Noah Andersen-Kiel
Recent Computer Science graduate on a journey to master data engineering and cloud technologies, combining academic foundations with hands-on learning to build robust data solutions.
About Me
I discovered my passion for Computer Science during my junior year after experiencing R programming in a Biostatistics course. This pivotal moment led me to switch majors, diving headfirst into the world of programming, AI, and data analysis. Since then, I've embraced every opportunity to learn new languages, frameworks, and technologies.
My academic journey has been diverse and impactful. Beyond my coursework, I've taken on leadership roles that have shaped my professional development. As a Python course teaching assistant, I helped fellow students grasp programming fundamentals. I also authored research on AI in education that was accepted to the FIE 2024 conference. My leadership experience extends to serving as president of Butler University Esports, where I managed large-scale operations, overseeing finances and coordinating communications across a network of hundreds of students, faculty, and partner organizations.
I'm particularly passionate about artificial intelligence and its implications for the future of technology. I was invited to lead a discussion with Butler University's leadership about generative AI's impact on education, sharing insights from my hands-on experience with these emerging technologies. I thrive on exploring new challenges and contributing to meaningful technological advancement.
Featured Projects

Google Cloud Data Analytics Capstone
A comprehensive data analytics project completed on Coursera. Worked with Google BigQuery for data manipulation and analysis, created SQL queries for data cleaning and aggregation, and developed interactive dashboards using Looker. Implemented various visualization techniques including filtered distributions, cross-filtering, and conditional formatting.

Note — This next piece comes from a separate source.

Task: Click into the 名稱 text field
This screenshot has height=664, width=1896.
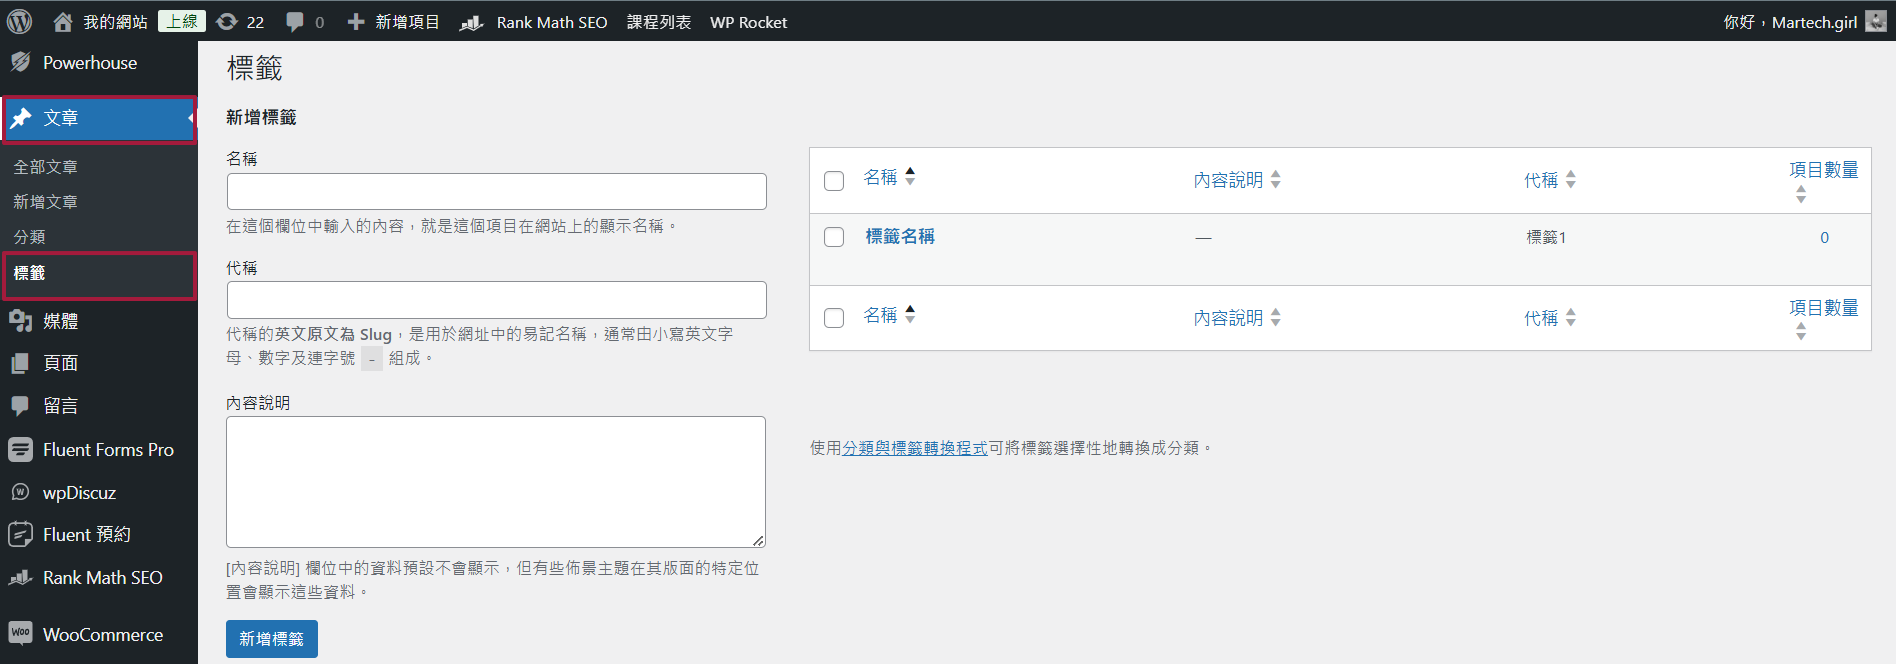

Case File Tracking Application
Built Flask and MongoDB platform to track case file statuses, managing 1,000+ records with automated deadline alerts. Improved data retrieval efficiency through SQL queries and user-friendly HTML/CSS interface.

Inventory Management System
Built Python-based system with SQLite and Flask, managing 10,000+ SKUs with automated alerts. Ensured 99.8% data accuracy via validation scripts; created Excel-compatible reports.

Document Management System
Developed Python-based system with SQLite to organize and validate 5,000+ legal documents, ensuring accurate data entry and compliance with formatting standards. Created Excel reports summarizing document status, streamlining stakeholder updates.